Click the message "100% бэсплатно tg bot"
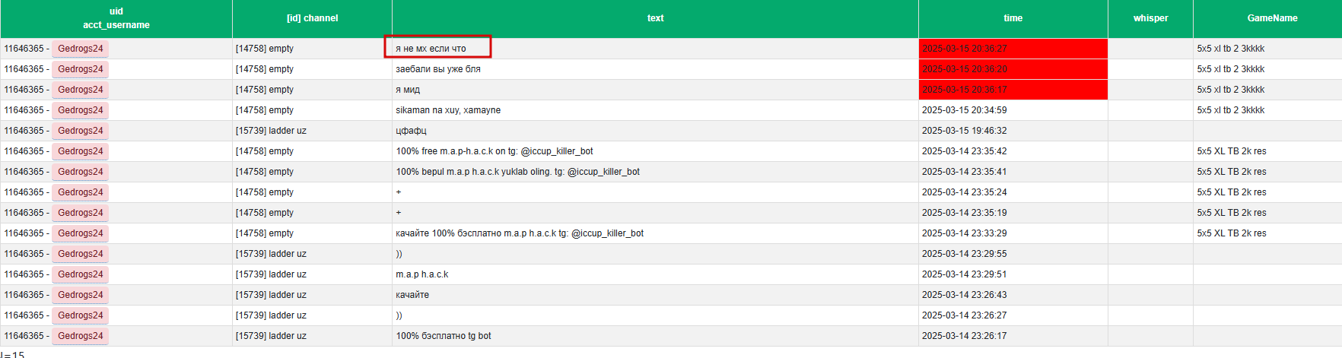(444, 336)
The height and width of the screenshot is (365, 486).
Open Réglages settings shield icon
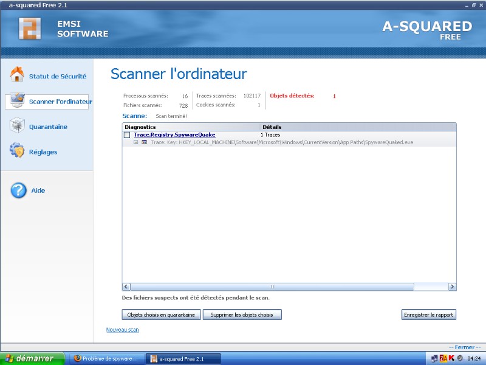(x=17, y=151)
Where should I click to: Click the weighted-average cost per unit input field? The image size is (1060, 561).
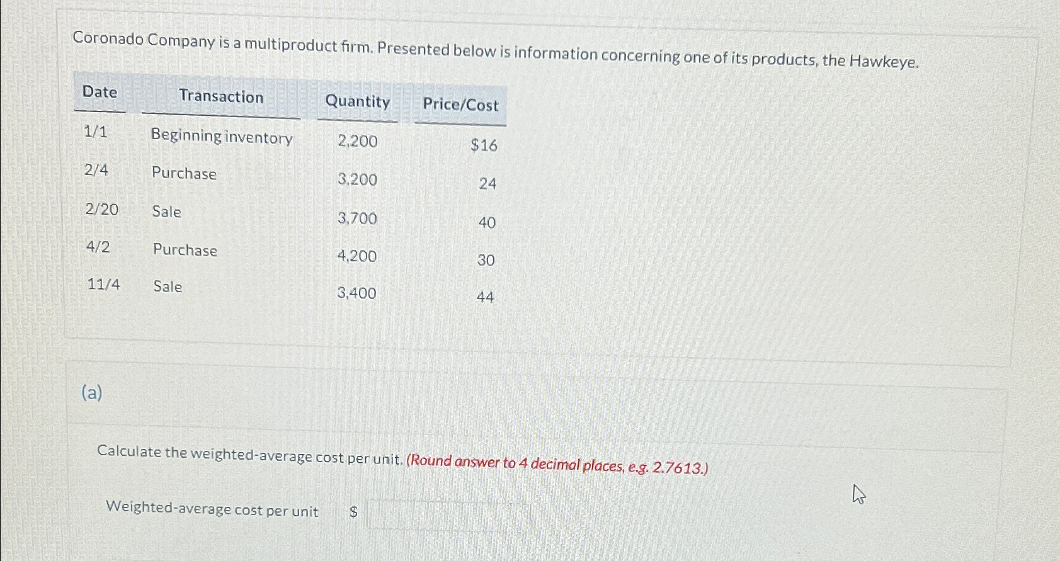click(449, 515)
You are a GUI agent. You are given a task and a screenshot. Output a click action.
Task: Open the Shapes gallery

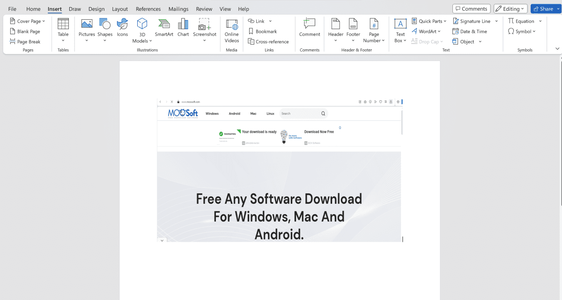[x=105, y=29]
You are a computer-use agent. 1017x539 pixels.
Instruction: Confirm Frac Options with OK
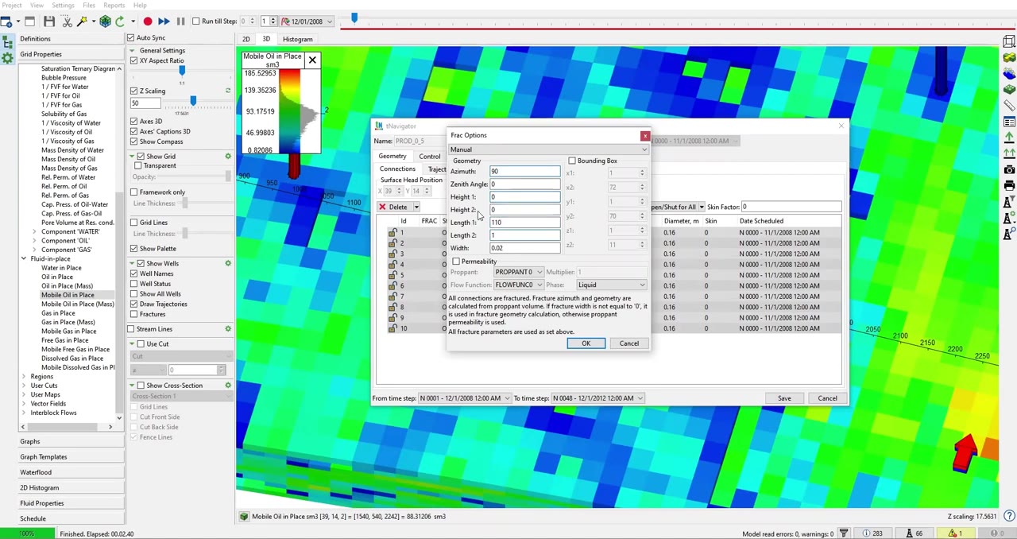tap(586, 343)
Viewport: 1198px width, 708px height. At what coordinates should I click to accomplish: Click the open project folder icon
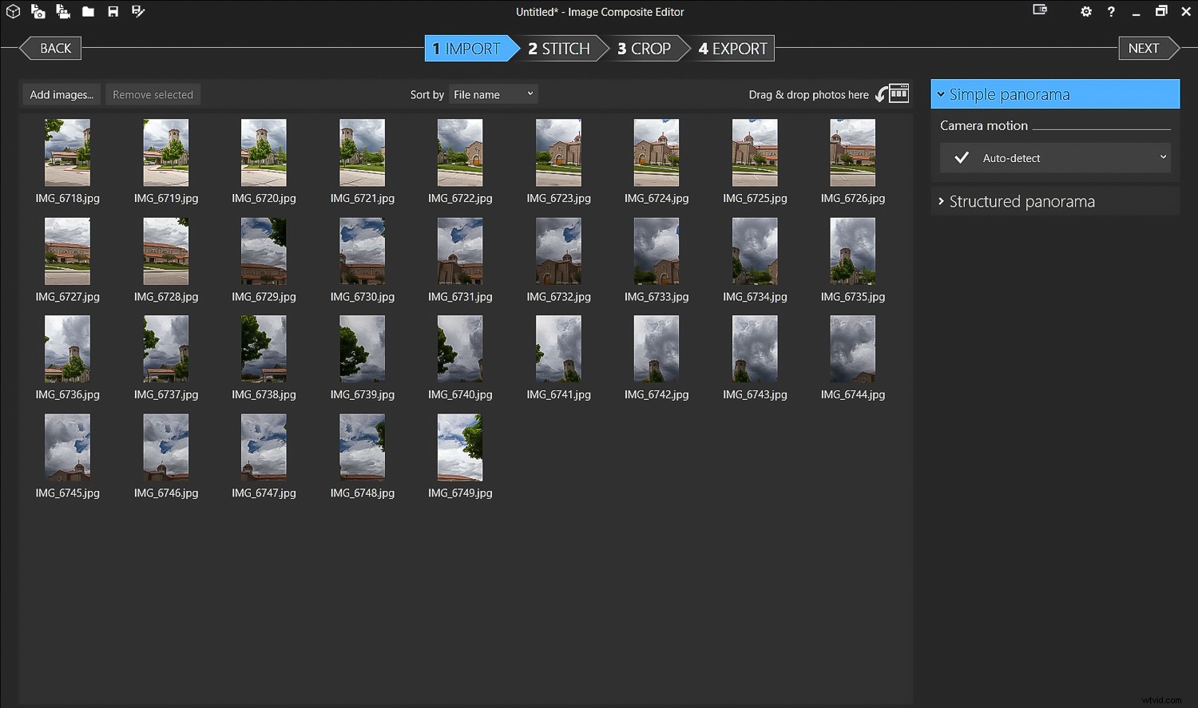(x=88, y=11)
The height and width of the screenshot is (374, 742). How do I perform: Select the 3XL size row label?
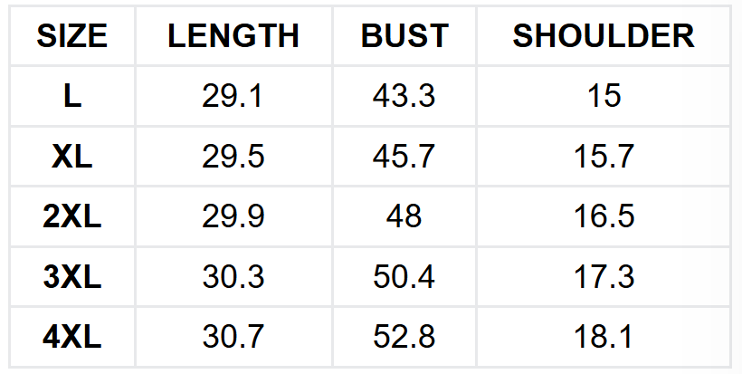[x=72, y=276]
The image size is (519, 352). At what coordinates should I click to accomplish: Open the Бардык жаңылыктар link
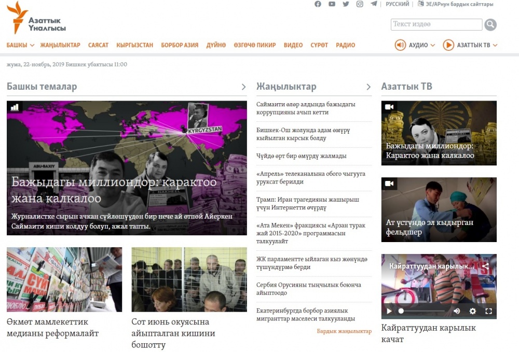click(344, 331)
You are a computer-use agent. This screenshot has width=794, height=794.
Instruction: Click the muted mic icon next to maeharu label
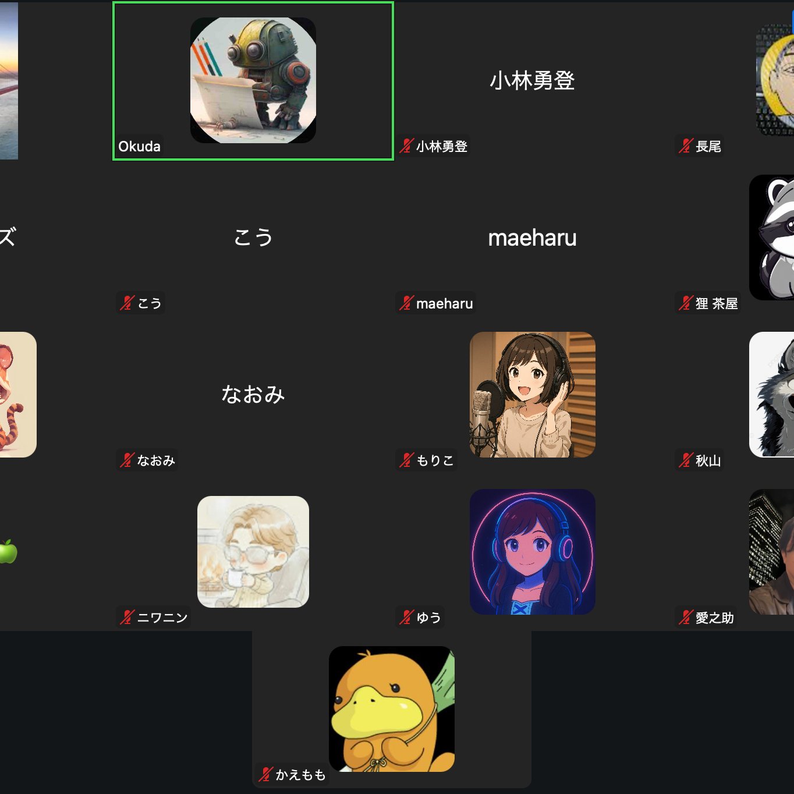pos(406,303)
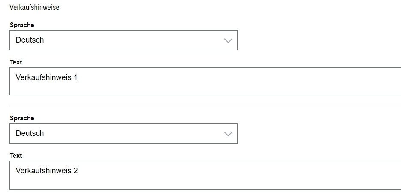This screenshot has width=401, height=196.
Task: Focus the text field containing 'Verkaufshinweis 2'
Action: pyautogui.click(x=205, y=175)
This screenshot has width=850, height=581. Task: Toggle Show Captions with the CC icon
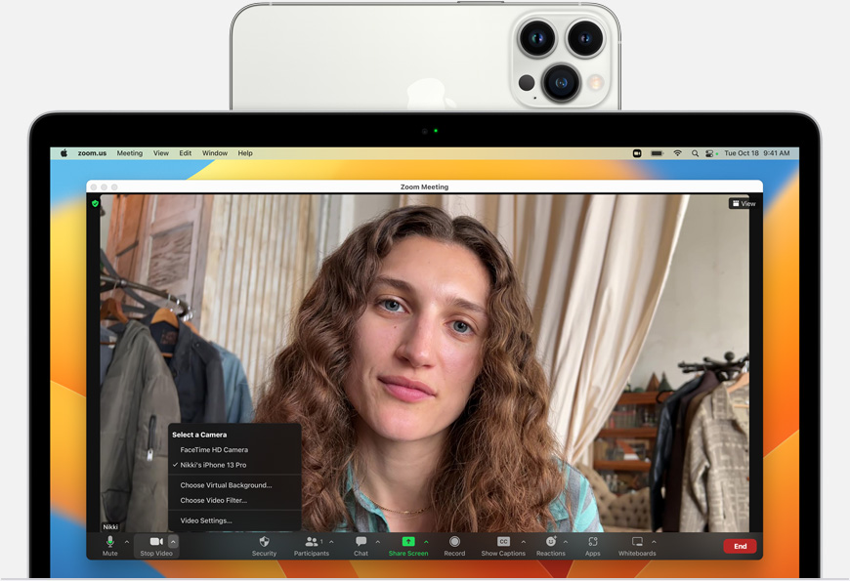click(x=503, y=542)
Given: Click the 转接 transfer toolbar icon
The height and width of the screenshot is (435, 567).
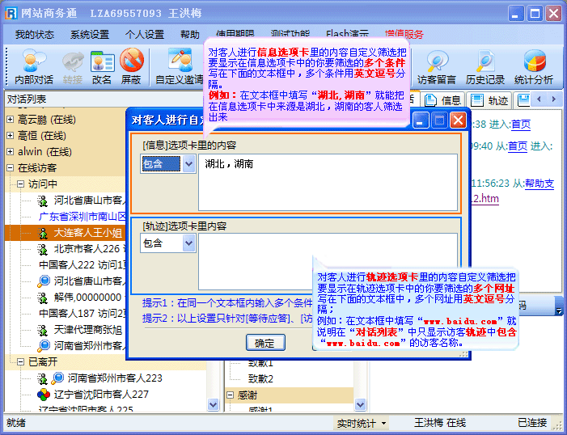Looking at the screenshot, I should coord(74,66).
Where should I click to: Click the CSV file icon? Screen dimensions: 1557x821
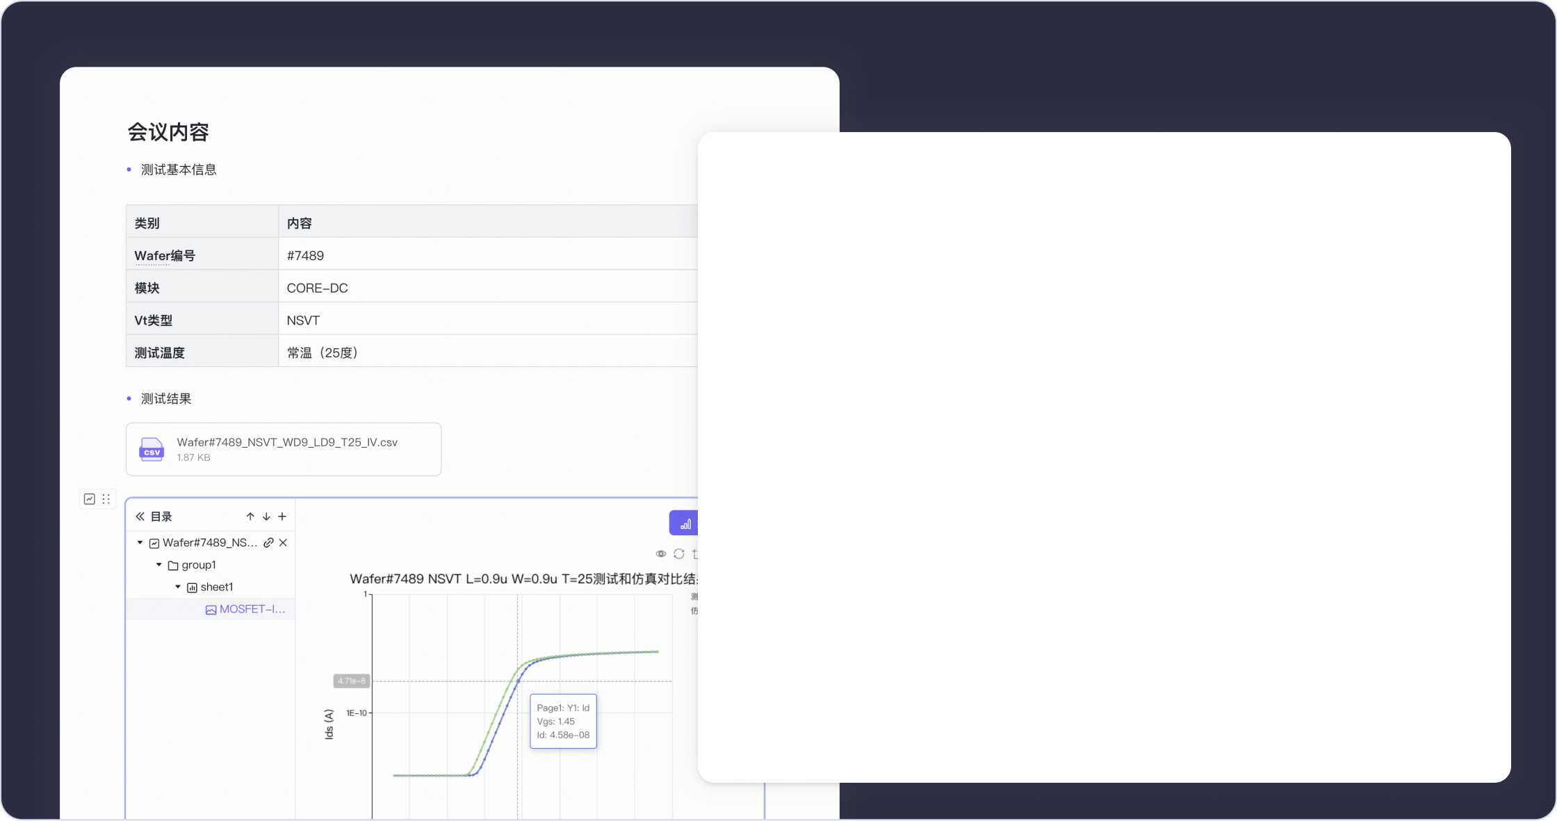(x=152, y=450)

--*--

- [Task goal] Where does the word "computer" occur in the data? Copy every line that has it.

- [Output]
You are a computer-use agent. 1017x539 pixels.
You are a computer-use agent. This screenshot has width=794, height=794.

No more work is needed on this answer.